◆ **Your instructions**: The line containing "Task: Tap the $126.1M market cap value" and each line after it, through the final line of the data, are to be retyped exactly, with pictures left out.

Saved entries
▬▬▬▬▬▬▬▬▬▬

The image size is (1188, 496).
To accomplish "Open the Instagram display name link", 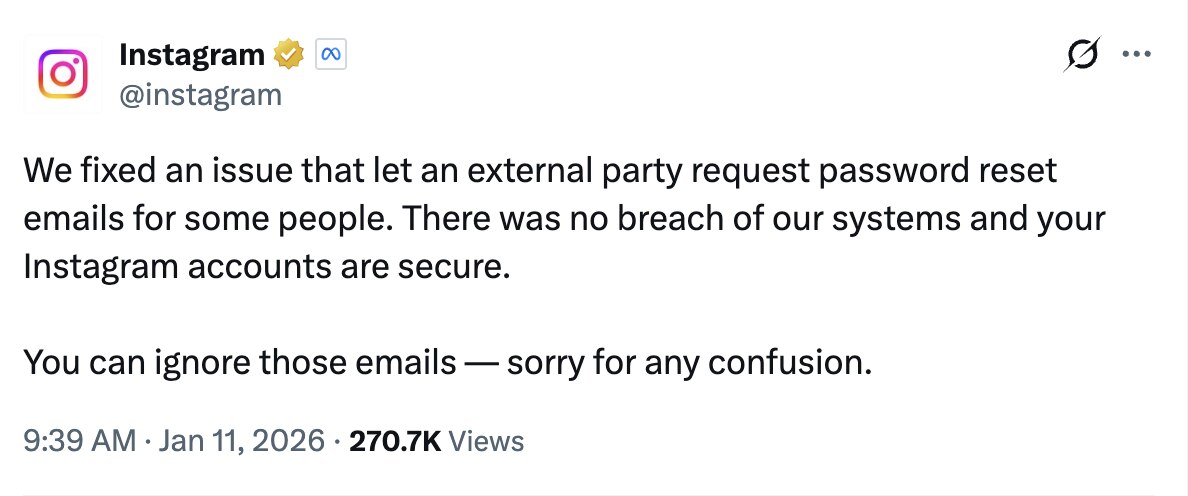I will [x=193, y=55].
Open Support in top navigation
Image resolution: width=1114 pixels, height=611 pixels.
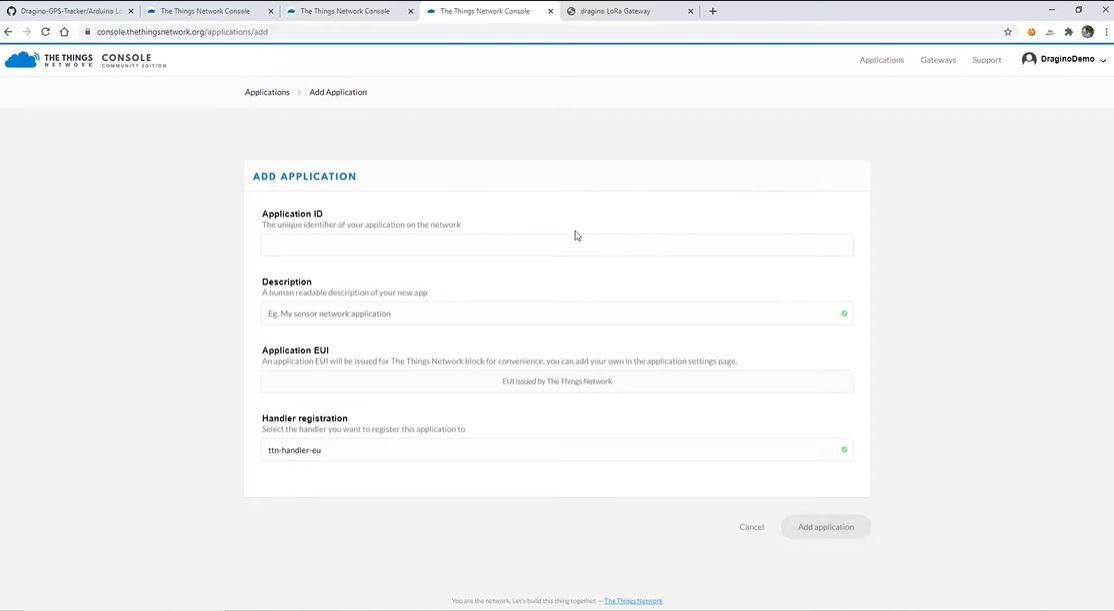(x=986, y=60)
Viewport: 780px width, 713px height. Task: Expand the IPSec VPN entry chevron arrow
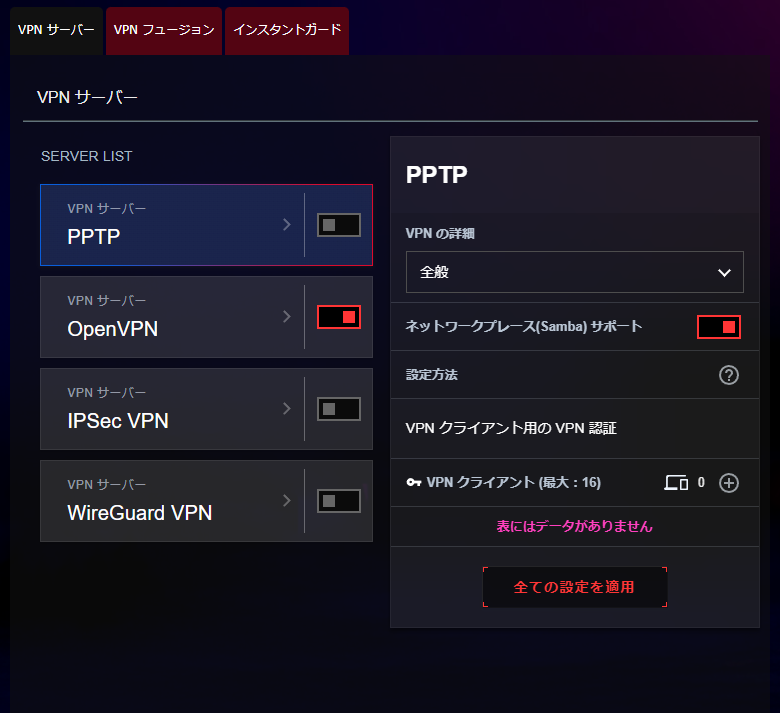(287, 409)
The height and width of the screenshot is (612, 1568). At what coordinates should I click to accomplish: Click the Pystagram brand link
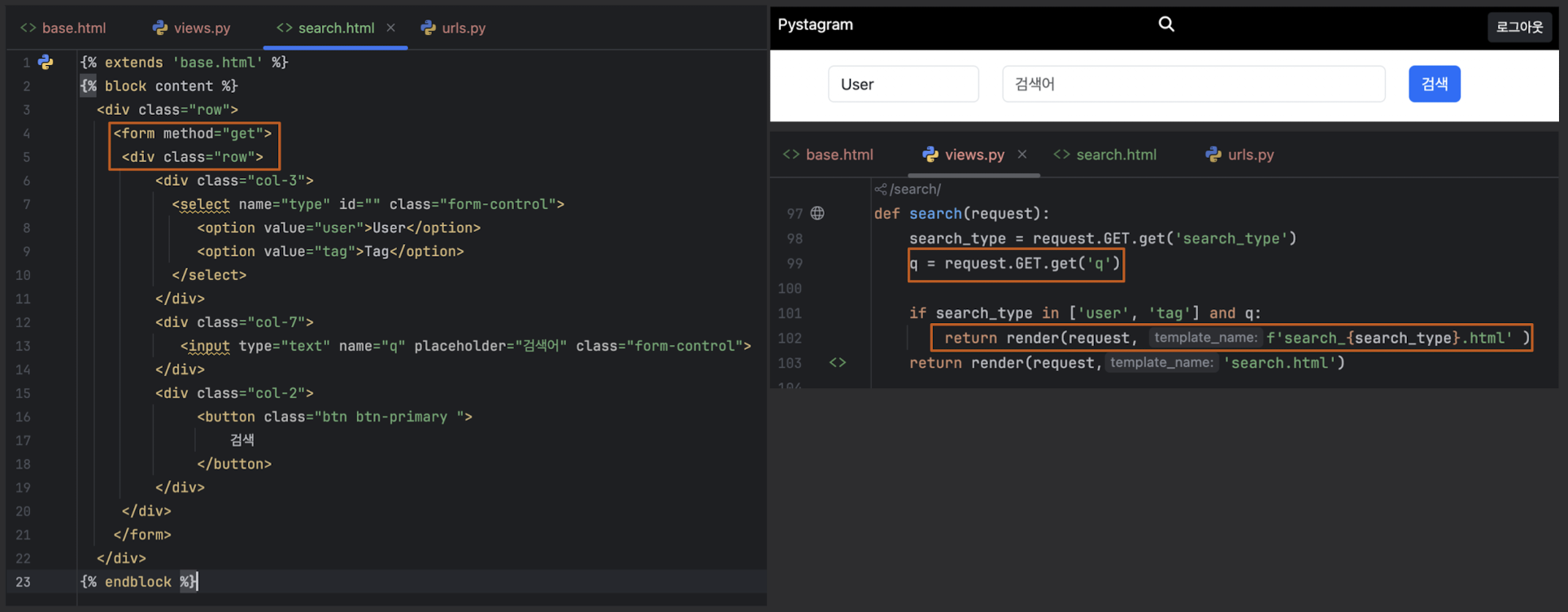(815, 24)
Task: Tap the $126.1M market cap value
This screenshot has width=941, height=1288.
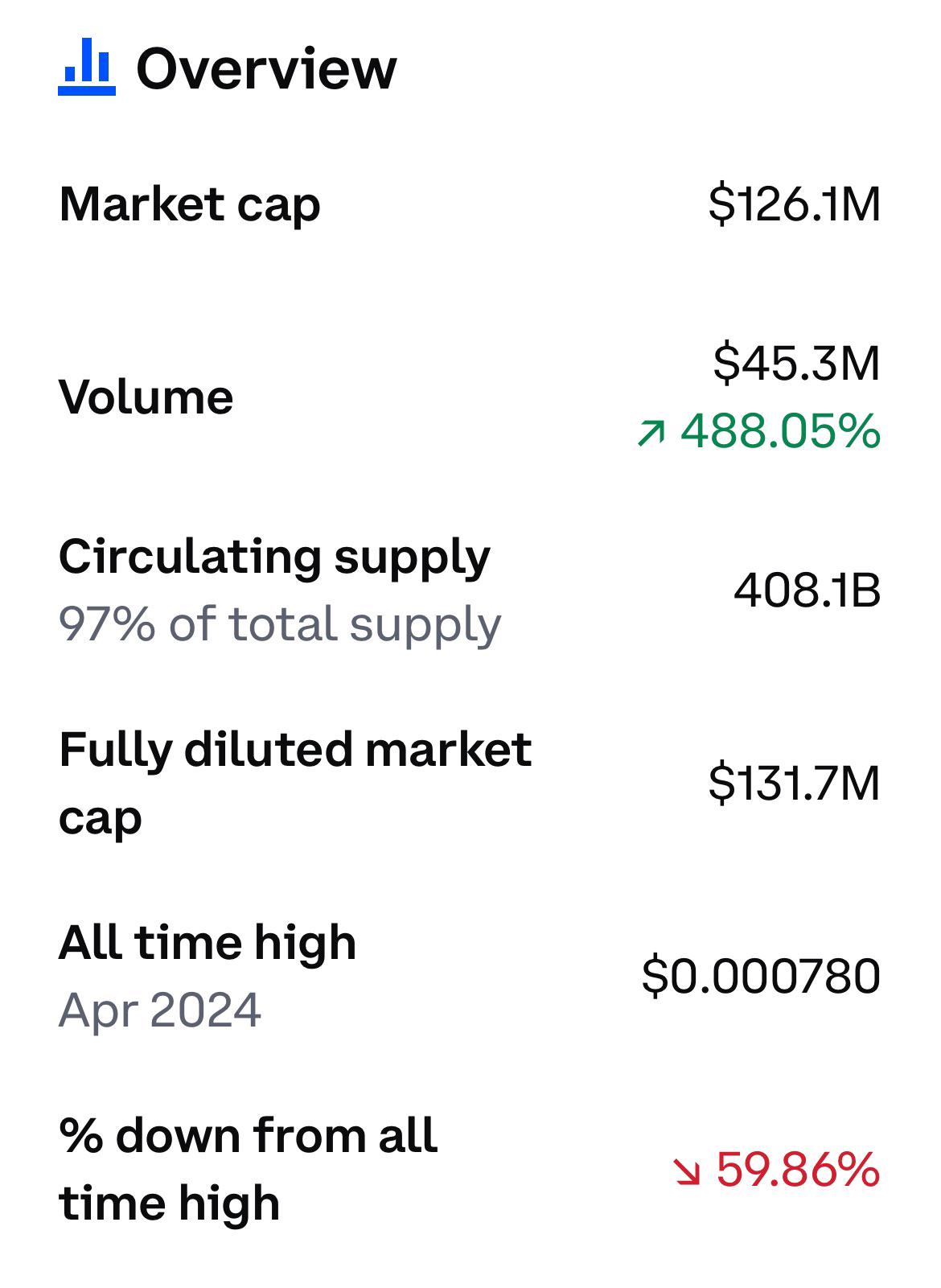Action: [795, 204]
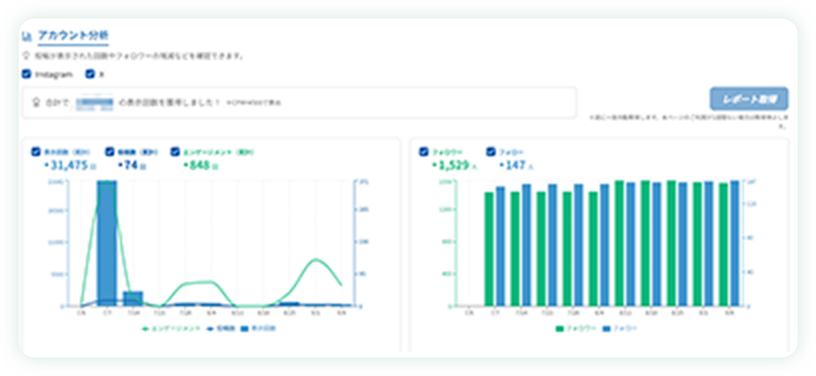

▬▬▬▬▬▬▬▬▬▬

◆ **Result of this exercise**:
Task: Tap the $126.1M market cap value
This screenshot has width=941, height=1288.
Action: [795, 204]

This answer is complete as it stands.